Monday, May 9, 2011

Skunk Cabbage

I promised you skunk cabbage, and now I give you skunk cabbage. "It is a lovely plant, if rather phallic in design," I hear you say, "why is it called skunk cabbage?" Well, folks, to be brutally honest, it stinks. A lot, if the conditions are right.


When in bloom, it produces a stink not at all unlike an actual skunk. According to the Wikipedia entry on skunk cabbage (Lysichiton americanus, to differentiate it from the Eastern Skunk cabbage, which is not at all closely related), this stink is to attract the particular pollinators - flies and beetles - that pollinate the plants.


According to Wikipedia, bears have been known to use skunk cabbage as a laxative (I am so curious about the scientists who figured that out. How do you discover such things? How do you get interested in studying the bowel movements of bears?). But apparently, they are not really that good for humans to eat. Oh darn.


No sign of the flowers in this picture, but you can see just how many of them there are at the nature trail. And that is just one small glade.

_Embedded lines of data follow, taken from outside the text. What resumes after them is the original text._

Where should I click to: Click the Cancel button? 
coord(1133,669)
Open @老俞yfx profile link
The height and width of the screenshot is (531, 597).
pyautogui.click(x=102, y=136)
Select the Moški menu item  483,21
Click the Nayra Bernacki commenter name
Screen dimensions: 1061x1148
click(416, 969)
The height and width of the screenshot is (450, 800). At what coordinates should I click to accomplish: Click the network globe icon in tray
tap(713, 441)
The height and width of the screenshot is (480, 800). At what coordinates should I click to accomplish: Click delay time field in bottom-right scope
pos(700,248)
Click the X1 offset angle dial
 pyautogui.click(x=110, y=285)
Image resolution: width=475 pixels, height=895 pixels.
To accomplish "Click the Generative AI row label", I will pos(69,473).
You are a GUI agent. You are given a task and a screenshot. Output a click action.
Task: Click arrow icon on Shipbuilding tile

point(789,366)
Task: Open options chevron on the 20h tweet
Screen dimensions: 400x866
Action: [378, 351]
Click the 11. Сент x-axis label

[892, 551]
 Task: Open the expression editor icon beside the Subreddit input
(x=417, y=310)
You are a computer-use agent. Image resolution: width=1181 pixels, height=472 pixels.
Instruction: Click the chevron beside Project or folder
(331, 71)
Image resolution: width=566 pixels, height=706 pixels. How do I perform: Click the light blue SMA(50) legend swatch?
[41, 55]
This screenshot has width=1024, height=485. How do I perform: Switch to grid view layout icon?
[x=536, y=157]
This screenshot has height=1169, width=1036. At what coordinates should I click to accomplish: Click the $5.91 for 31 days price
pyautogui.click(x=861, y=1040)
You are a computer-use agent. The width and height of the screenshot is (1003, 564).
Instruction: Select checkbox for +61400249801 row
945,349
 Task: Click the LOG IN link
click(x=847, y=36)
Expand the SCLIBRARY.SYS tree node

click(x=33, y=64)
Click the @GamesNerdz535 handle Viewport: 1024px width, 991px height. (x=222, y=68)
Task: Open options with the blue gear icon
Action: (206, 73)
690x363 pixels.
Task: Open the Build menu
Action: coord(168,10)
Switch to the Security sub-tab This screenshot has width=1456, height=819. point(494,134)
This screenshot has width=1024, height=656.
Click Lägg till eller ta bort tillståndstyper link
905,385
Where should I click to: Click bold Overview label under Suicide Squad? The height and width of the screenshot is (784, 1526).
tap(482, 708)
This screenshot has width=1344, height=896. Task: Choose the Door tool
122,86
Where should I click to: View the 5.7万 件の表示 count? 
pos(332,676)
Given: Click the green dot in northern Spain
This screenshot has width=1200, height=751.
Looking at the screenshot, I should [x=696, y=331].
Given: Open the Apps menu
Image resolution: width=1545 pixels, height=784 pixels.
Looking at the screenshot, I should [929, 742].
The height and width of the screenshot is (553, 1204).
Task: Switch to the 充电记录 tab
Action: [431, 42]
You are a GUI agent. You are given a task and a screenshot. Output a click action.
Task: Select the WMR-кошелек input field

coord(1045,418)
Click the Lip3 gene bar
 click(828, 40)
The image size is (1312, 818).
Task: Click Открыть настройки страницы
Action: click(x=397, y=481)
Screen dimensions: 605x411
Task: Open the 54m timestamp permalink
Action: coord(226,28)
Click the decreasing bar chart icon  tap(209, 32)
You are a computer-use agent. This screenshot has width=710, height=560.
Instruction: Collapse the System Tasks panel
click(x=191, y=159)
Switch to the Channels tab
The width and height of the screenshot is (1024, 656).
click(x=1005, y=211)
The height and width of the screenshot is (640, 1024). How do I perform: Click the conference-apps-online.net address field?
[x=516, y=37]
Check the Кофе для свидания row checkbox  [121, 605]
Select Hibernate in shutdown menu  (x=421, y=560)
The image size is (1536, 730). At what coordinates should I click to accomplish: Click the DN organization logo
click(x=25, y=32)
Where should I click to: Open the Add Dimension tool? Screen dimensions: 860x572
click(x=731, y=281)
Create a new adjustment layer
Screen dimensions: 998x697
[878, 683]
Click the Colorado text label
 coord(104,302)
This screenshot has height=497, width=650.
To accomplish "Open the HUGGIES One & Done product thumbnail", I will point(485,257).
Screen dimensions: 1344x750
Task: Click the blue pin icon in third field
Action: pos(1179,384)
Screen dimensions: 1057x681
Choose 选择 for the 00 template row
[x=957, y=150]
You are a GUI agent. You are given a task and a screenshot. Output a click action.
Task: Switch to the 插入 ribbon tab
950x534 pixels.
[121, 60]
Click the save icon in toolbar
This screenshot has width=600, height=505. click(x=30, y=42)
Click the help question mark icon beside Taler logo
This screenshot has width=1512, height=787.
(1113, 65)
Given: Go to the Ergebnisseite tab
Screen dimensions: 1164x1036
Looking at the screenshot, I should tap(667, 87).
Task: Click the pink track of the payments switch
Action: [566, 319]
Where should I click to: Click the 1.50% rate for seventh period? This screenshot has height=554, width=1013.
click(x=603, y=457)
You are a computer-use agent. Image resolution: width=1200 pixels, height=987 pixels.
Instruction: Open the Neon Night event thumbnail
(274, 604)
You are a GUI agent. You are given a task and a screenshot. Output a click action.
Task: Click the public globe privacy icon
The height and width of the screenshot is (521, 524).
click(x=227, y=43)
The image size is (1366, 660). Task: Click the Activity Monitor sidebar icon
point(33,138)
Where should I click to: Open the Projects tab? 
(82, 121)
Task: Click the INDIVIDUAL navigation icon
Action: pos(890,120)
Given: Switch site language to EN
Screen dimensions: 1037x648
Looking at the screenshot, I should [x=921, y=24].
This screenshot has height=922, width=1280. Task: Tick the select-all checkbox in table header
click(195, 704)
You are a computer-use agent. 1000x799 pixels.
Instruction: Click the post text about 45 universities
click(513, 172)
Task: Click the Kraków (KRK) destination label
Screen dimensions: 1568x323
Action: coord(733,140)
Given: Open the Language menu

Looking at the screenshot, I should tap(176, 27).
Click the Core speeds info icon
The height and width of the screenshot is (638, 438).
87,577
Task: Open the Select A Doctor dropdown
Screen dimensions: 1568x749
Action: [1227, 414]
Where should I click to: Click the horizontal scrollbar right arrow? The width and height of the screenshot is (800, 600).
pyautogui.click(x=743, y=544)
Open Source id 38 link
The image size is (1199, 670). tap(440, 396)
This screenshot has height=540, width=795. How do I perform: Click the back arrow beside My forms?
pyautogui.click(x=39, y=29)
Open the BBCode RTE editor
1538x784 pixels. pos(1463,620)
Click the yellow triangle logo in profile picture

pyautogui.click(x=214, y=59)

Luckily, the flowers were in bloom, but not that pungent the day Dad and I were shooting these pictures. Otherwise, I wouldn't have stuck around long enough to get more than one picture!

1 comment:

TheMom1951 said...

Actually, the Western Skunk Cabbage and the Eastern Skunk Cabbage both belong to the Arum family of plants so they are somewhat related. Otherwise, great information!